Copy the lines below exactly, starting at the one with "Task: Toggle the" and ending at the one with "Where should I click to: Click", and leave out any picture.

Stored data
━━━

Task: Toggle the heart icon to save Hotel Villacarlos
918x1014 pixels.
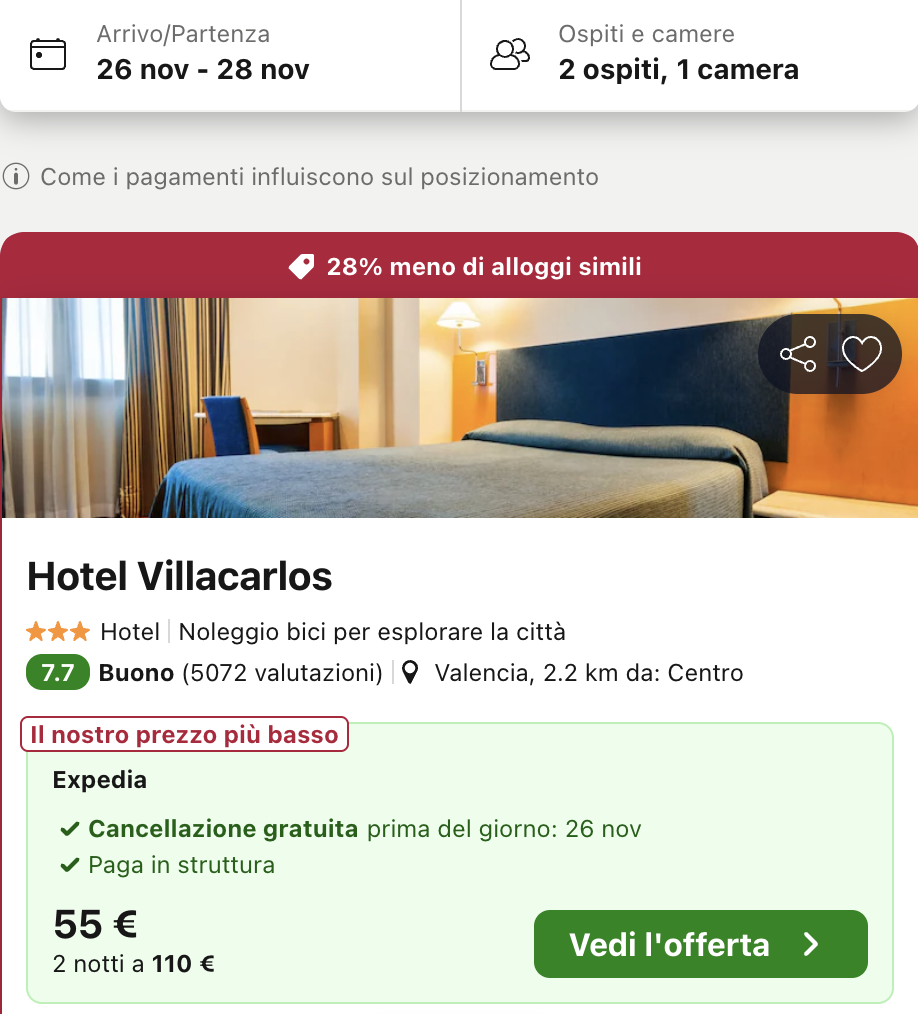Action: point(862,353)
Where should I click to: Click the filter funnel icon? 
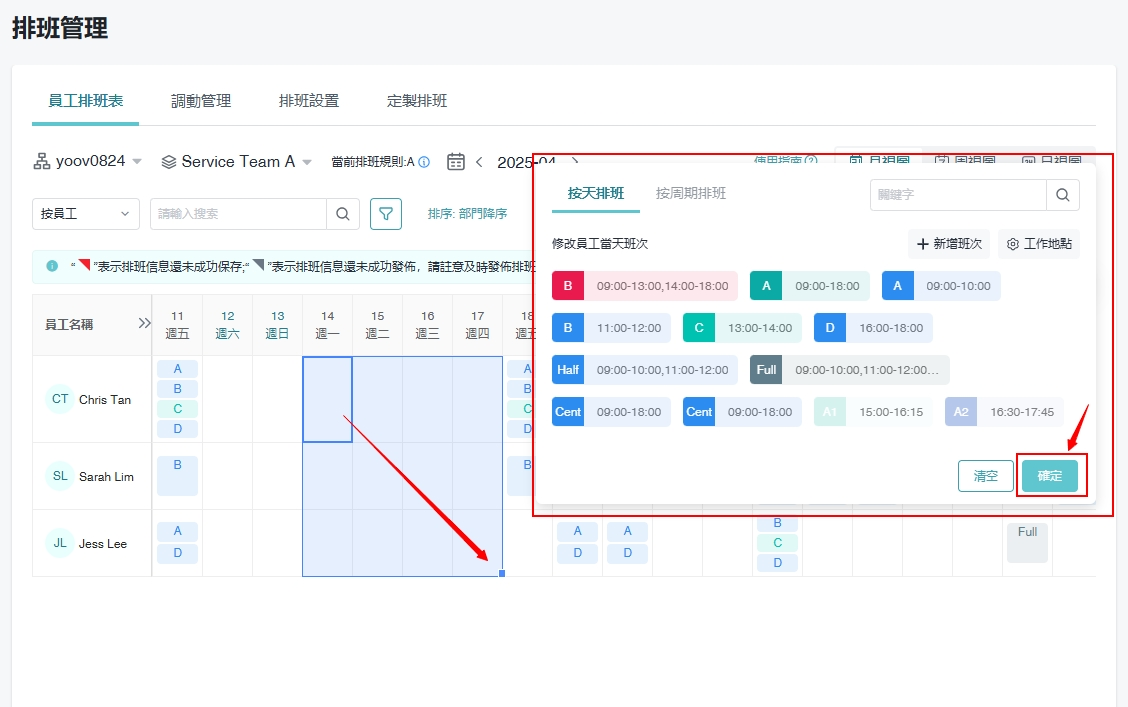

━━━

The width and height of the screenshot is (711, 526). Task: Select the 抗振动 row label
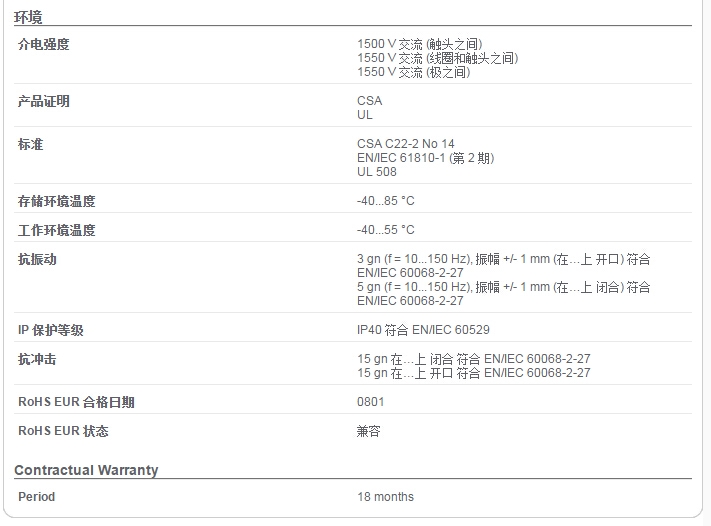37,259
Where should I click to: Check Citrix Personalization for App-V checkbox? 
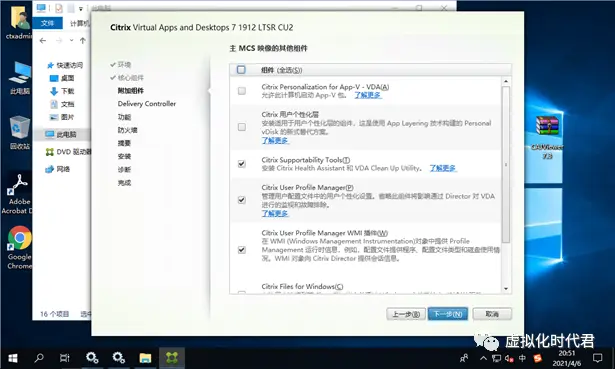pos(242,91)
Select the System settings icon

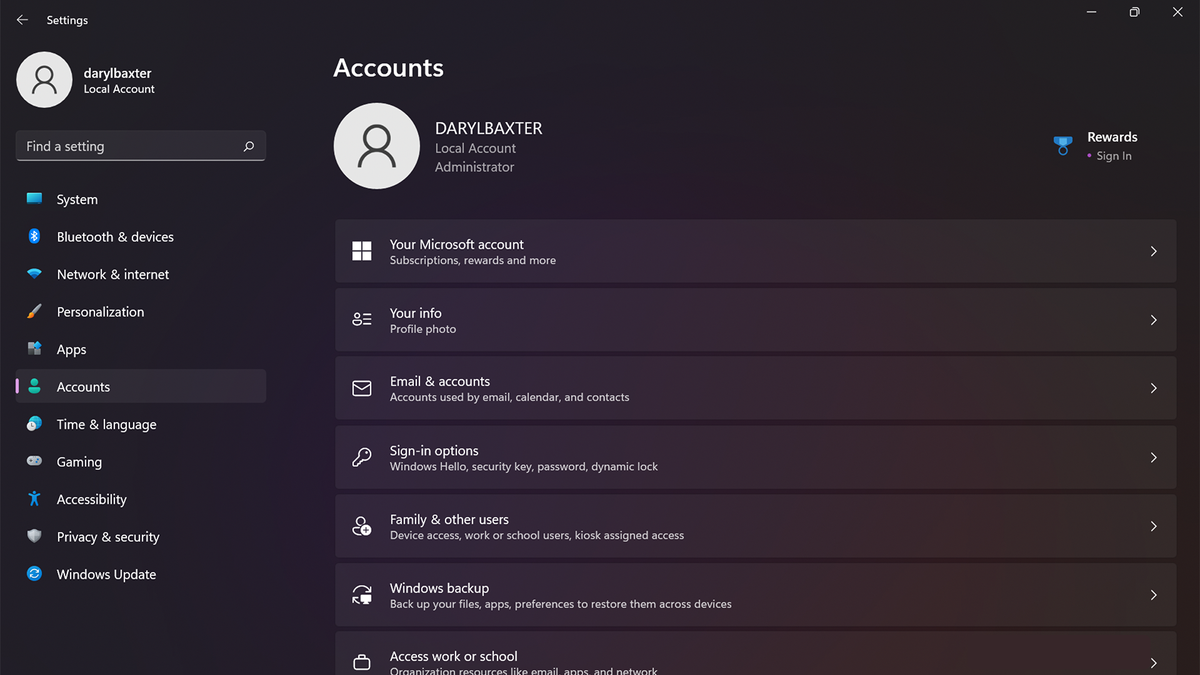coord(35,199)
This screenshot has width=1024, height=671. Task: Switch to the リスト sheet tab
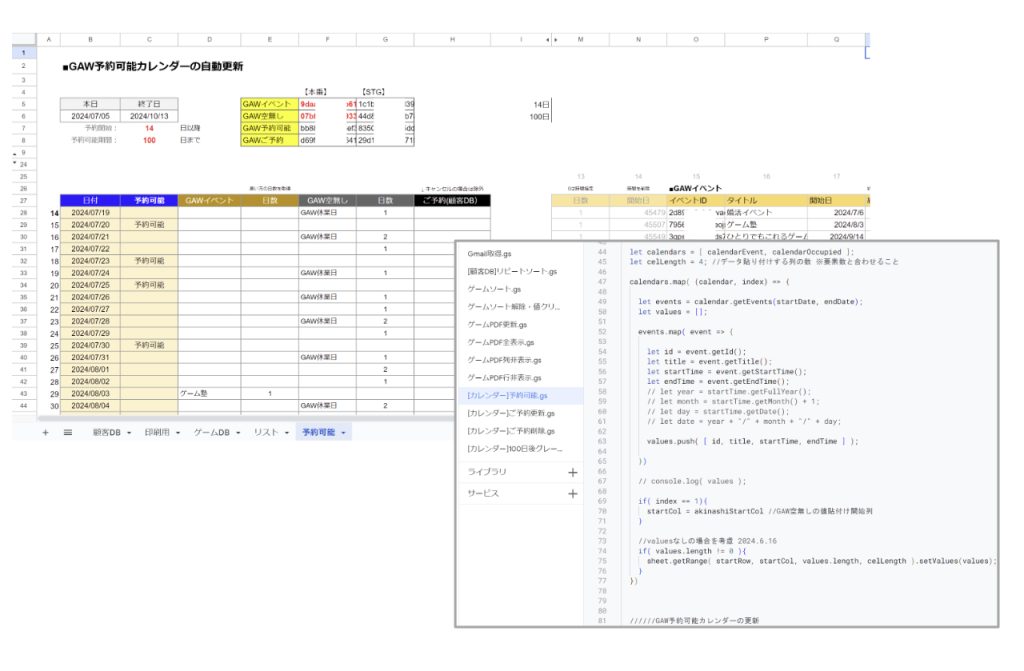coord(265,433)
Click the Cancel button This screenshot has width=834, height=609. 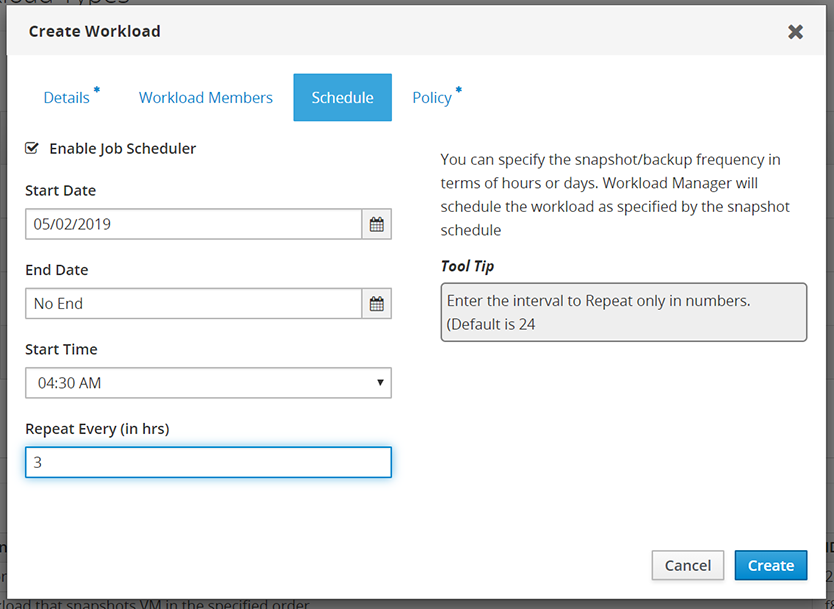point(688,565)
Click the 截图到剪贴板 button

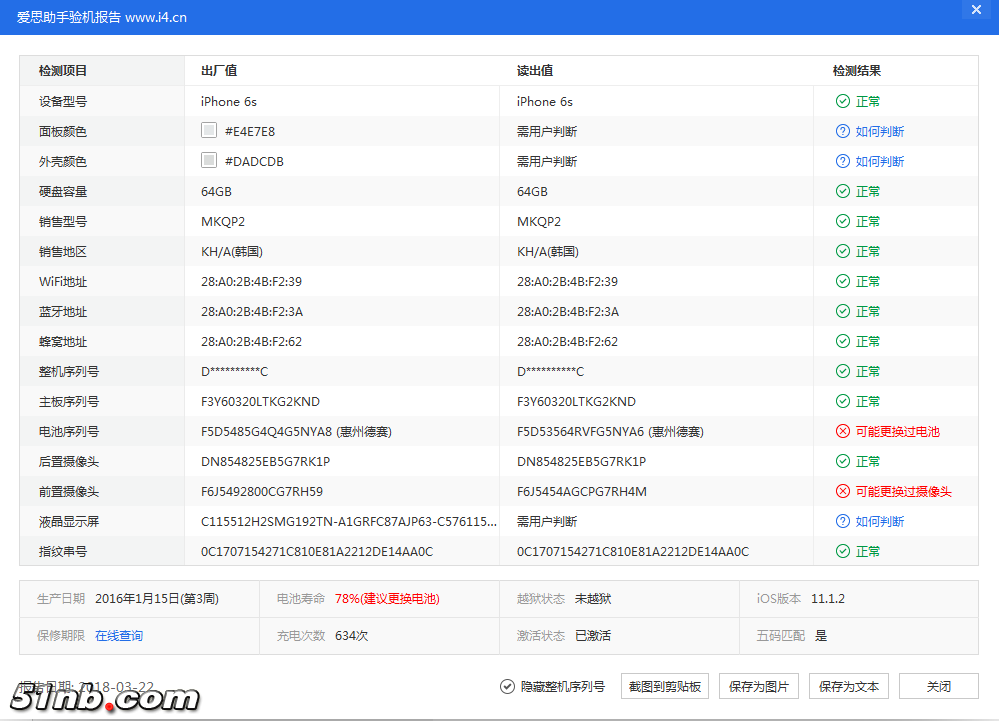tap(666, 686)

━━━

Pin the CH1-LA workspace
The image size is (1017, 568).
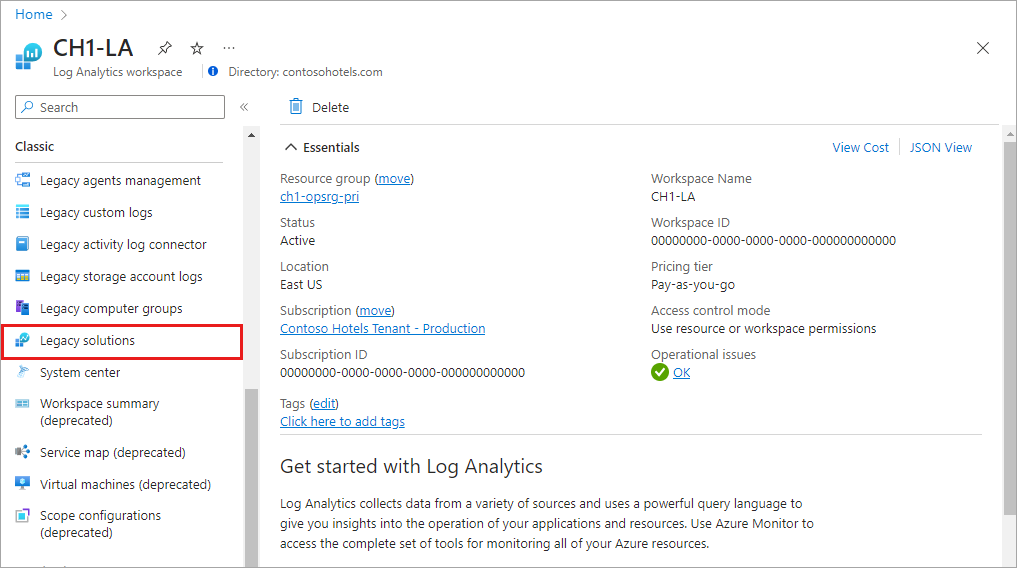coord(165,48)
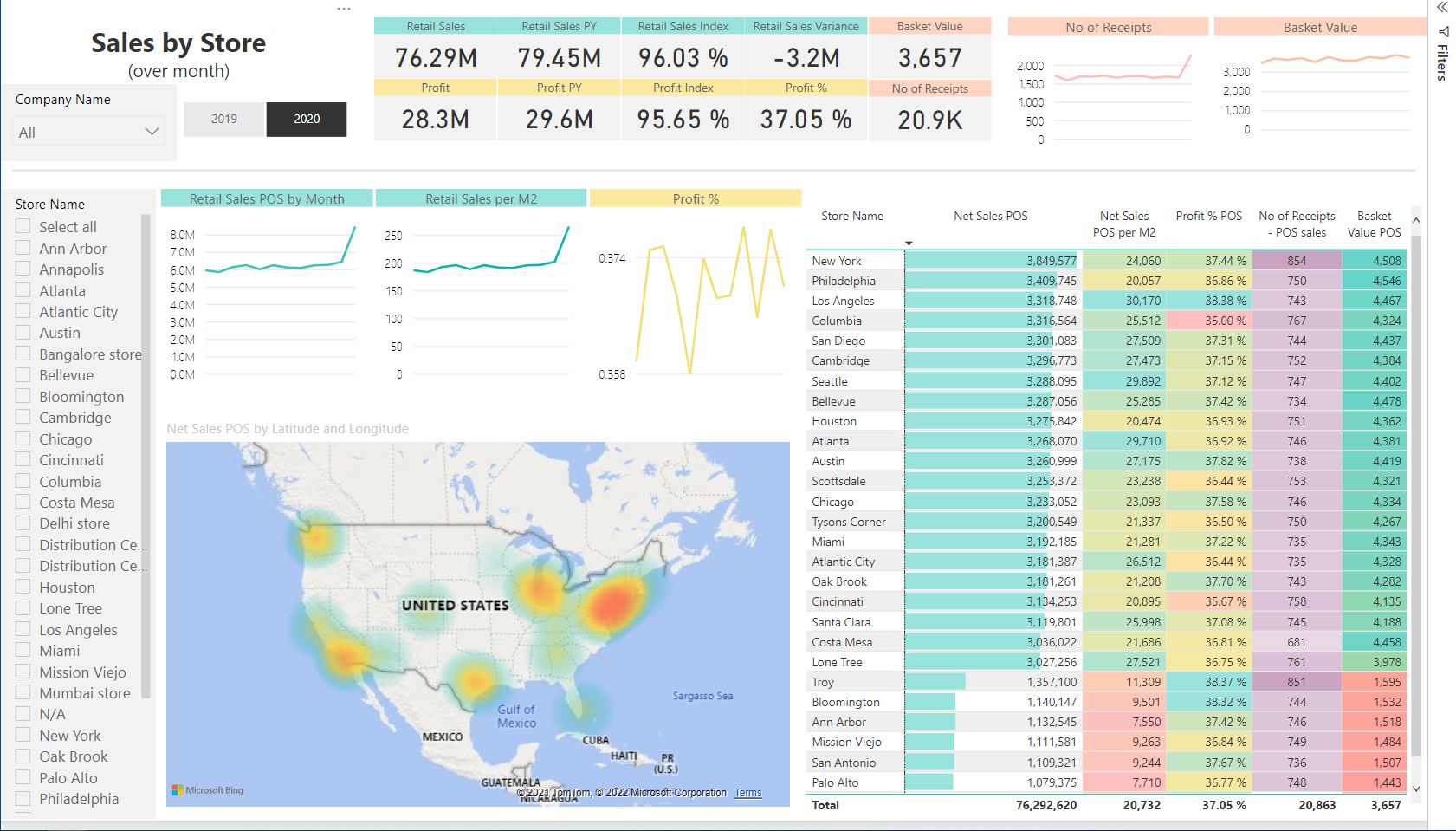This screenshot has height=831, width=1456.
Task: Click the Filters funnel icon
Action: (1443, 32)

━━━

Solution below
Task: Toggle the heart icon to save Hotel Villacarlos
918x1014 pixels.
Action: point(862,353)
Where should I click to: Click the filter funnel icon? 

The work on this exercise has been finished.